Finding some Zen

It was my birthday recently, I got a paddle board that I have dreamed of owning for over a year and for my birthday treat (yeah, you still do that when you are 28ish) I went paddle boarding at a local sports Loch. A Loch that I have also started open water swimming in (this is a whole other post in itself, I’ll get there). Had you asked me a few years ago that this is how I would be spending my birthday, or that I would ever want to get on a large body of water I would have laughed and quite possibly broke out into a cold sweat at the mere idea of it. I am not a fan of water and yet here I am. He very first time I tried it I shook so badly the board itself quivered in the water. My knees were, literally, knocking, my ankles were a vibrating with the terror than ran head to toe. But I really wanted to try it, I was genuinely at a point in my life that I was so done by being scared. So, I had asked Chris to come with me, he did, and he fell in first. I am ashamed to say I laughed. Partly because it was kind of funny, partly because I was teeming with nervousness and it had to come out as something (and we all know laughter is better than tears). But mostly I laughed as I knew that there was no way on this earth that I was falling in there too. Nothing that lives in water can get you when stay out of it (I have fallen in since then, but only because I managed to relax and realised that each time, I have got out alive). Now every time I go, I genuinely feel relaxed, my brain switches off from all the thoughts that I have rushing about day to day.



As many people know I am a runner, and I do run a lot. But I have never found the same relaxation in it that I have heard other people talk about it. Often times I have been frustrated with this, because for me, it isn’t a therapy per se. I don’t switch my Garmin off, unlace and feel like I have resolved a lot of the things that trouble me. I don’t find my mind clears with every mile, though I do wish it did. And if I am upset with someone or thing at the start of a workout, I may still be bothered by them at the end (maybe even more annoyed that I wasted a good workout with someone or thing that I didn’t like, bubbling away at the back of my mind).

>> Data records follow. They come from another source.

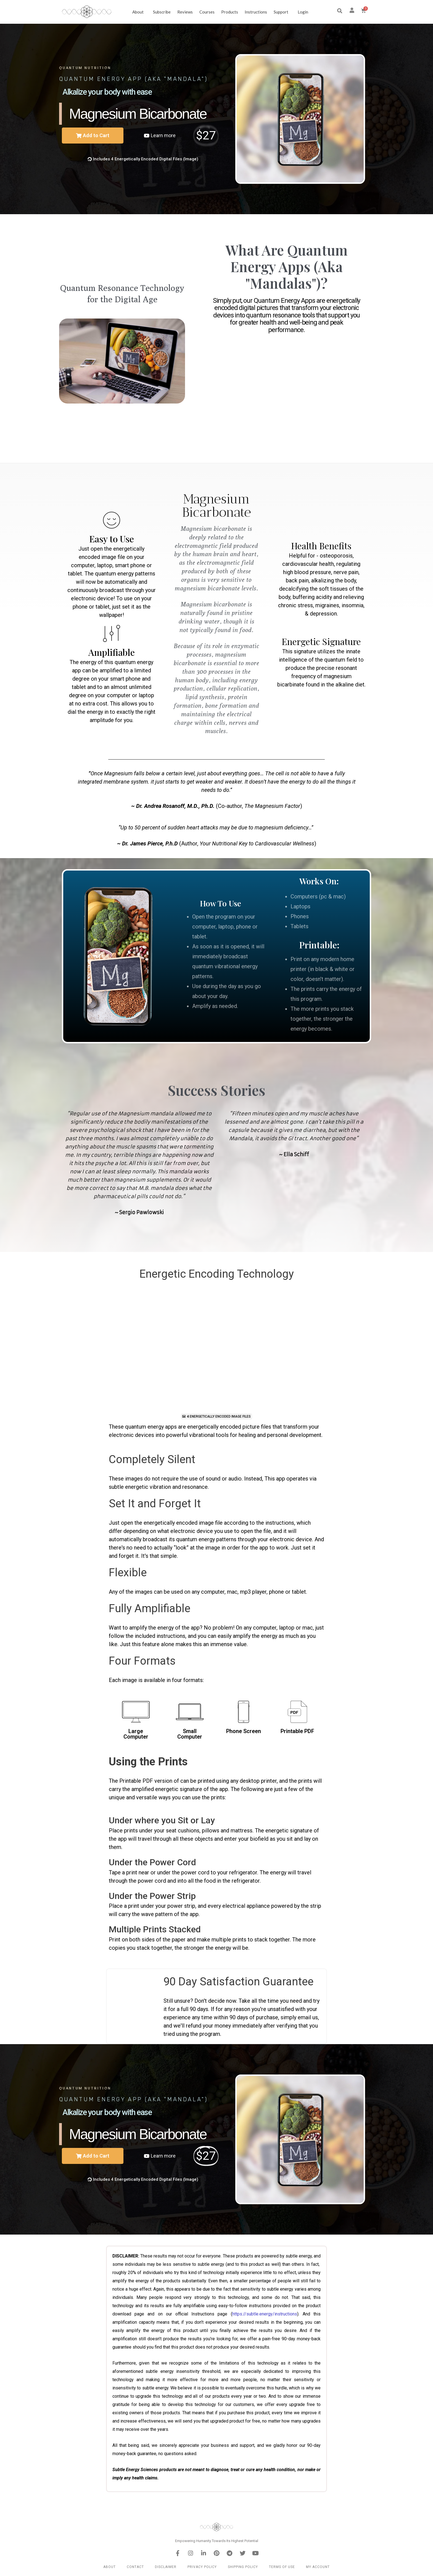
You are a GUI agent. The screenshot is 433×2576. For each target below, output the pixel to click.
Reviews (185, 11)
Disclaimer (165, 2567)
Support (282, 12)
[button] (339, 10)
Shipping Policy (243, 2567)
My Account (318, 2567)
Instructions (256, 11)
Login (303, 11)
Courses (207, 11)
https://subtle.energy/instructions (264, 2314)
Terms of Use (282, 2567)
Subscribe (162, 11)
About (139, 12)
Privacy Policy (202, 2567)
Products (229, 11)
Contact (135, 2567)
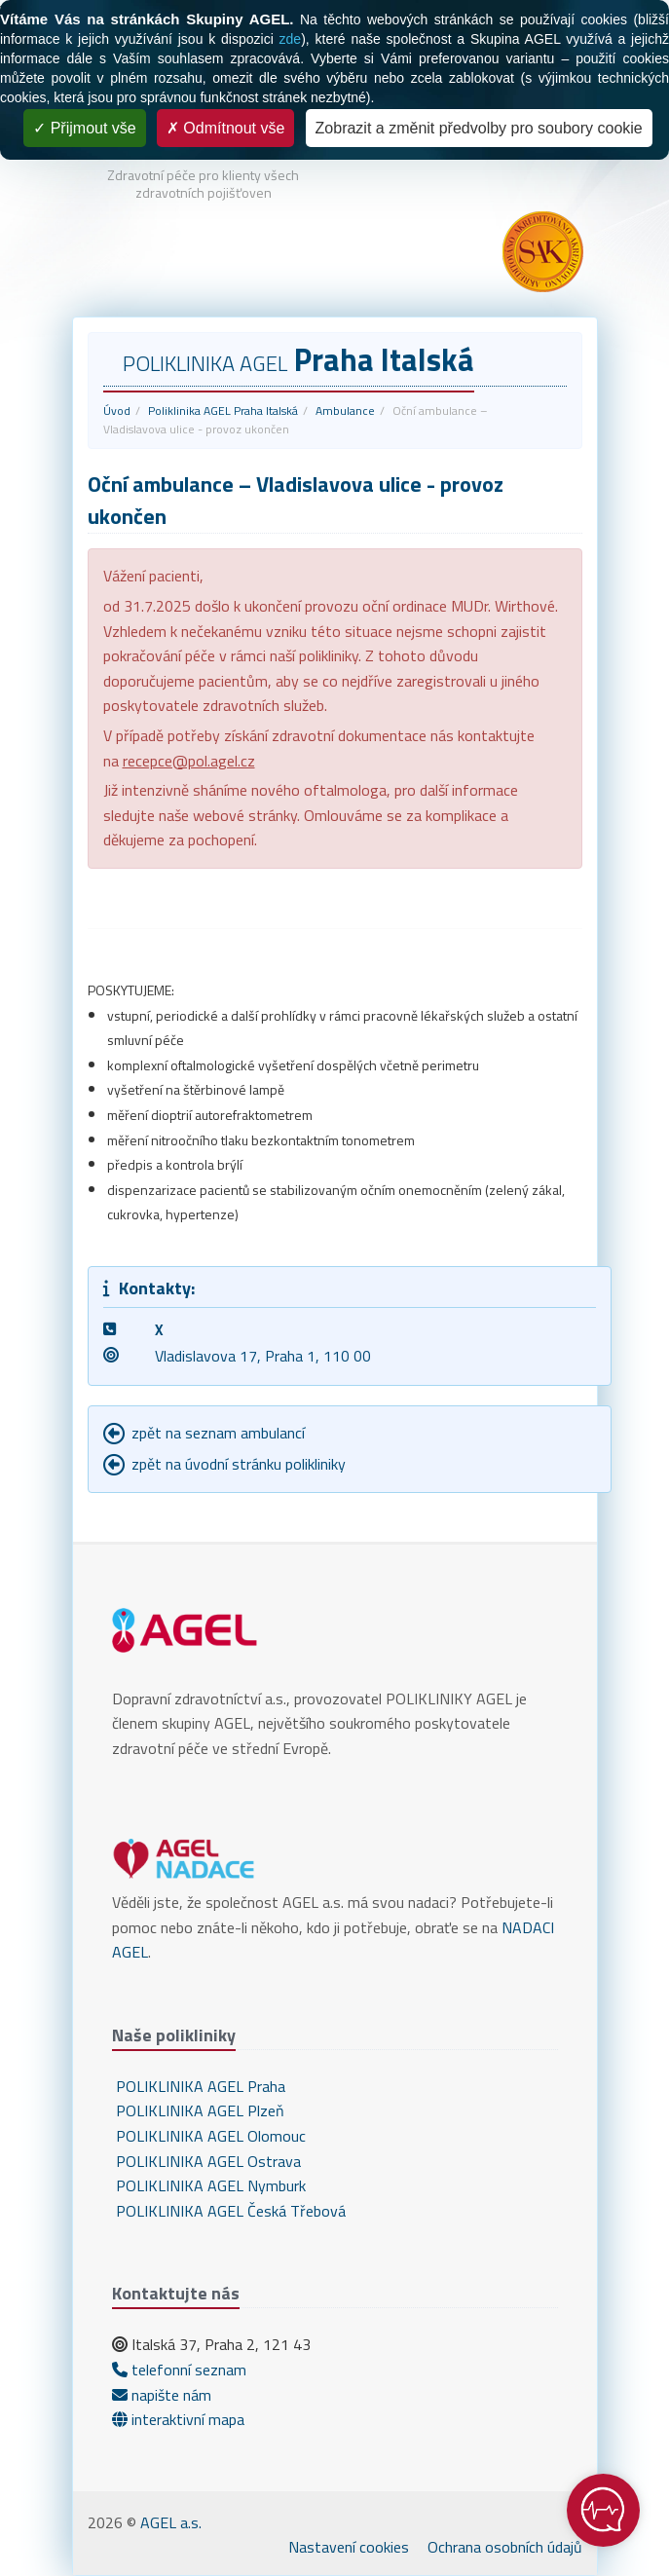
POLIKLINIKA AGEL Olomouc (209, 2135)
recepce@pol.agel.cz (189, 760)
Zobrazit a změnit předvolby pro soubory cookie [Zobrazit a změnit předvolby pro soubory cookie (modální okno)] (479, 128)
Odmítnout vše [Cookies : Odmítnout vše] (226, 128)
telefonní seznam (179, 2369)
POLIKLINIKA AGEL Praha (198, 2086)
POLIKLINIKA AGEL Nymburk (209, 2185)
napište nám (161, 2395)
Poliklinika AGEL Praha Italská (223, 410)
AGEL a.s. (171, 2522)
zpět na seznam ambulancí (218, 1432)
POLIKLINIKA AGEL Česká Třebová (229, 2210)
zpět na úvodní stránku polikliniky (238, 1463)
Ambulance (345, 410)
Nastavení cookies (348, 2546)
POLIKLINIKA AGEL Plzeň (198, 2110)
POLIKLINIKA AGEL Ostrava (206, 2161)
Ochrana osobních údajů (504, 2546)
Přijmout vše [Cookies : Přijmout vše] (84, 128)
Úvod (116, 410)
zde (290, 39)
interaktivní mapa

There are many reasons why I have come to love paddle boarding so much, and most of all I think that it’s because finally I have found something that I can call my therapy. I love all the other sports that I do, but this is something else. People talk about how good exercise is for our mental health, but it’s only good if you find the exercise sport that’s good for you. Not everyone is a runner, or a swimmer or likes yoga, or (vitally) can afford to do a lot of the sports that are there. But there is something for all of us. I speak to many people in and out of the clinic who talk about trying to run (predominantly) and saying how it just isn’t for them, and that’s fine. Let me say this now, don’t let the thing that’s meant to relax you be the cause of any stress or worry. That’s not the solution, or sustainable, but finding what you like and don’t like is the key to starting.